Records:
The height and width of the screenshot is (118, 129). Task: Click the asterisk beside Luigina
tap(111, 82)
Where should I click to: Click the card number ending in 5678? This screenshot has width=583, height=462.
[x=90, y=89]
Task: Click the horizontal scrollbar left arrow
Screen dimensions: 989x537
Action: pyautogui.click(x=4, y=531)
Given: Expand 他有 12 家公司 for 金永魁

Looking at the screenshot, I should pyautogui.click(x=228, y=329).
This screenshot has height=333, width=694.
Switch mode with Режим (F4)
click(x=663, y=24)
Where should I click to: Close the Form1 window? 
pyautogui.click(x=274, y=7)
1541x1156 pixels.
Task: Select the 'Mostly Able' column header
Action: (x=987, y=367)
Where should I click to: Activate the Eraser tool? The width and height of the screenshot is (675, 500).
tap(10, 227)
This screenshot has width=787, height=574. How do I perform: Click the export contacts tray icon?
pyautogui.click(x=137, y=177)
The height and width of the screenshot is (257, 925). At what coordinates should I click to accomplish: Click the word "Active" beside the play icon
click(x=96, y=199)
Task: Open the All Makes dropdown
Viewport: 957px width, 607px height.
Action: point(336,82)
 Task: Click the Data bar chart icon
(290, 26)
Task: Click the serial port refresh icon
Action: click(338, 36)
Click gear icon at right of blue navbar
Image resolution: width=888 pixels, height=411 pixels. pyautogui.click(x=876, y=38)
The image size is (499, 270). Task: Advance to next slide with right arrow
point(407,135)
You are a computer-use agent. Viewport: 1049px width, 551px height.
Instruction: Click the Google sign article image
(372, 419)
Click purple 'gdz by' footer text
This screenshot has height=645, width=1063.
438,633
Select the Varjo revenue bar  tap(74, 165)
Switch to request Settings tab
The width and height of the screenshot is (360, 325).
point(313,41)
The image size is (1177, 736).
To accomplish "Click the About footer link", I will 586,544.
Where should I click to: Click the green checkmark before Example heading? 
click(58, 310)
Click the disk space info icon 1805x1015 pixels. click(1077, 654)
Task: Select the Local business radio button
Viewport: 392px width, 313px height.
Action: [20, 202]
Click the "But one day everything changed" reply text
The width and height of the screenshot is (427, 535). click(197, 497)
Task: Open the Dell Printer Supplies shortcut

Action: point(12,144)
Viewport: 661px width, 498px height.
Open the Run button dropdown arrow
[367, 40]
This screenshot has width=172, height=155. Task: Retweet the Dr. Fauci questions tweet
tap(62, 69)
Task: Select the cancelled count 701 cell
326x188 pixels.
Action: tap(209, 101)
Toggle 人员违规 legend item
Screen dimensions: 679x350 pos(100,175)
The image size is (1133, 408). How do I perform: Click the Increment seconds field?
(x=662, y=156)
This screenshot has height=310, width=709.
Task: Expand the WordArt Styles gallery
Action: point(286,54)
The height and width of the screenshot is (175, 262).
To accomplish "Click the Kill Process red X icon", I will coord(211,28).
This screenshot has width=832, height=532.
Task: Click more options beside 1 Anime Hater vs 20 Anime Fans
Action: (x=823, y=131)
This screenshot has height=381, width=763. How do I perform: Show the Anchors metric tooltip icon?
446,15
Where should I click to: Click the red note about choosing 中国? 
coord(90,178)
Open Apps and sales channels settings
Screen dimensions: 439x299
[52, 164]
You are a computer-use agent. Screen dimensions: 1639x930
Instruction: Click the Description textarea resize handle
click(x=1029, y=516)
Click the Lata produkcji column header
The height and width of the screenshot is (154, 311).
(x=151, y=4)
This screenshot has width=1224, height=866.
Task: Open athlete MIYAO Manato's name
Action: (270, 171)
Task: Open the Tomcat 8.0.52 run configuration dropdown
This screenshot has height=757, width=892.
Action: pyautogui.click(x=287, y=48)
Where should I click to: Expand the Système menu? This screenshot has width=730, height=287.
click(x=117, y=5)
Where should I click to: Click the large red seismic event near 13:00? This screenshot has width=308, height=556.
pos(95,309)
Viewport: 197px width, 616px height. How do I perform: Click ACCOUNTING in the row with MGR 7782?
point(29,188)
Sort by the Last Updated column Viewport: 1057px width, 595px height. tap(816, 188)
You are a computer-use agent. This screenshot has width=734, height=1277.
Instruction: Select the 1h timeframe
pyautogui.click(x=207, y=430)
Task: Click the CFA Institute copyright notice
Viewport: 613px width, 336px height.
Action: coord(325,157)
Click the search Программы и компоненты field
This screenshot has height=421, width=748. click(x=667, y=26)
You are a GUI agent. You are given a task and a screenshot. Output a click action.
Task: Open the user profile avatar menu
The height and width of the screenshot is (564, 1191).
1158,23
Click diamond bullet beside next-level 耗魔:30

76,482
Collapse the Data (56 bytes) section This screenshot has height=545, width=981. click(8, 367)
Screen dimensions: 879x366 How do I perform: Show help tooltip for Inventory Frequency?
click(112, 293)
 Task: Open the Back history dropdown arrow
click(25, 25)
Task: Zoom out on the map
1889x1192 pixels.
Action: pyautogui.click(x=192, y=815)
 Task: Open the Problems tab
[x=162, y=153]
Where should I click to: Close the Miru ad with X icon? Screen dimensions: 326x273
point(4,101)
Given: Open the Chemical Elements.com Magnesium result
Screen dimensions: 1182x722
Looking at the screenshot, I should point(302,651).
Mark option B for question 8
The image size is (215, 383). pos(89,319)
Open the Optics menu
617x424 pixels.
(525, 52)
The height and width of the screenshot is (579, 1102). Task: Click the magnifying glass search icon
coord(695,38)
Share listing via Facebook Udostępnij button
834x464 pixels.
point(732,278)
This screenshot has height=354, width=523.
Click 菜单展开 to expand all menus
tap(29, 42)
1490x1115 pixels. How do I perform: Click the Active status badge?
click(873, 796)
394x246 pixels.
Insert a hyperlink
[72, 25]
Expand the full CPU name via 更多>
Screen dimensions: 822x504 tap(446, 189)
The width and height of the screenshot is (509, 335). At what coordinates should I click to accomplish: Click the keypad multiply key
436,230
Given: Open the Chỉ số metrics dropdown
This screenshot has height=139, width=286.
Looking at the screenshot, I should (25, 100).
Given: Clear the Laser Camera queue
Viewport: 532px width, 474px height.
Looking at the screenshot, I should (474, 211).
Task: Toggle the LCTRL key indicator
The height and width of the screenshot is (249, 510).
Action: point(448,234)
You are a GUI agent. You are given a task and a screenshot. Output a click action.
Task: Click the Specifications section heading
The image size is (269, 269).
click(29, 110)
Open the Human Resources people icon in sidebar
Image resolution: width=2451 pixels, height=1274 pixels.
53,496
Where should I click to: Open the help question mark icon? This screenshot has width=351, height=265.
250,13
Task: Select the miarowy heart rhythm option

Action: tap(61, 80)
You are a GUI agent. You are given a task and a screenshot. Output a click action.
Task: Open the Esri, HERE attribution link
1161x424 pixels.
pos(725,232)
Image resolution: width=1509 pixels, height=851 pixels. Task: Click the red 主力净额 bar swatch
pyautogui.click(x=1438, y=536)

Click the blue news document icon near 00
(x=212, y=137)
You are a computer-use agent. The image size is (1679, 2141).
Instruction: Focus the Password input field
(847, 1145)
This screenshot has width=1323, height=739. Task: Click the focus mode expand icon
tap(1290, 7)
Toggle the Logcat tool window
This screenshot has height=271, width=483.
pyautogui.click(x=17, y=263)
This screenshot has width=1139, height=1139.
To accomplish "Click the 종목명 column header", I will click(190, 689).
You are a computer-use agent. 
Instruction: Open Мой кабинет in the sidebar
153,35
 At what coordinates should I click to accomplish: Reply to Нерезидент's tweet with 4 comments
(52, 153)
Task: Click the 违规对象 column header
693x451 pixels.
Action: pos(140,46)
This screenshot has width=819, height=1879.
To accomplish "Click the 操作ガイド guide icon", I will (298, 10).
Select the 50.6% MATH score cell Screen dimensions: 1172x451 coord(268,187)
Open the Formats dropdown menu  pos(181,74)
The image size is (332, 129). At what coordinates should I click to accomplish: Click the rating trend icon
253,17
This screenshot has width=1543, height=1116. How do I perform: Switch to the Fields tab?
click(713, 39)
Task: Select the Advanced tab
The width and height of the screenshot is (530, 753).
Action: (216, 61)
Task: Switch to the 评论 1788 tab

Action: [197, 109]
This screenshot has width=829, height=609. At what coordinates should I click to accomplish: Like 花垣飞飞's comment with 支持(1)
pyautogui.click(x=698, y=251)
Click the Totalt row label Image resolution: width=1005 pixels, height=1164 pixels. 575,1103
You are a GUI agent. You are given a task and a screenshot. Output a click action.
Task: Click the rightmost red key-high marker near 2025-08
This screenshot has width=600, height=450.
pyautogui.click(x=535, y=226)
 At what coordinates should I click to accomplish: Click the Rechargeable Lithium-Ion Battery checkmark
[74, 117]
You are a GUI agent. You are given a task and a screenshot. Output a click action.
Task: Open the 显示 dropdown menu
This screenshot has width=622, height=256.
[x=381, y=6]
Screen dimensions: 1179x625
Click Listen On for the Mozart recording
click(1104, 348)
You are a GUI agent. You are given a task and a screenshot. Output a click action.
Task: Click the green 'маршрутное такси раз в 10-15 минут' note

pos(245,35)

### TASK DIRECTIONS
Copy the lines of the data above, from the line with "The height and width of the screenshot is (257, 925)." to the line with "Screen dimensions: 679x350 pos(100,175)", both included.

### EXERCISE ANSWER
The height and width of the screenshot is (257, 925). At what coordinates should I click to accomplish: Click the word "Active" beside the play icon
click(x=96, y=199)
Task: Open the All Makes dropdown
Viewport: 957px width, 607px height.
Action: point(336,82)
 Task: Click the Data bar chart icon
(290, 26)
Task: Click the serial port refresh icon
Action: click(338, 36)
Click gear icon at right of blue navbar
Image resolution: width=888 pixels, height=411 pixels. pyautogui.click(x=876, y=38)
The image size is (499, 270). Task: Advance to next slide with right arrow
point(407,135)
You are a computer-use agent. Viewport: 1049px width, 551px height.
Instruction: Click the Google sign article image
(372, 419)
Click purple 'gdz by' footer text
This screenshot has height=645, width=1063.
438,633
Select the Varjo revenue bar  tap(74, 165)
Switch to request Settings tab
The width and height of the screenshot is (360, 325).
point(313,41)
The image size is (1177, 736).
To accomplish "Click the About footer link", I will 586,544.
Where should I click to: Click the green checkmark before Example heading? 
click(58, 310)
Click the disk space info icon 1805x1015 pixels. click(1077, 654)
Task: Select the Local business radio button
Viewport: 392px width, 313px height.
Action: [20, 202]
Click the "But one day everything changed" reply text
The width and height of the screenshot is (427, 535). click(197, 497)
Task: Open the Dell Printer Supplies shortcut

Action: point(12,144)
Viewport: 661px width, 498px height.
Open the Run button dropdown arrow
[367, 40]
This screenshot has width=172, height=155. Task: Retweet the Dr. Fauci questions tweet
tap(62, 69)
Task: Select the cancelled count 701 cell
326x188 pixels.
Action: tap(209, 101)
Toggle 人员违规 legend item
Screen dimensions: 679x350 pos(100,175)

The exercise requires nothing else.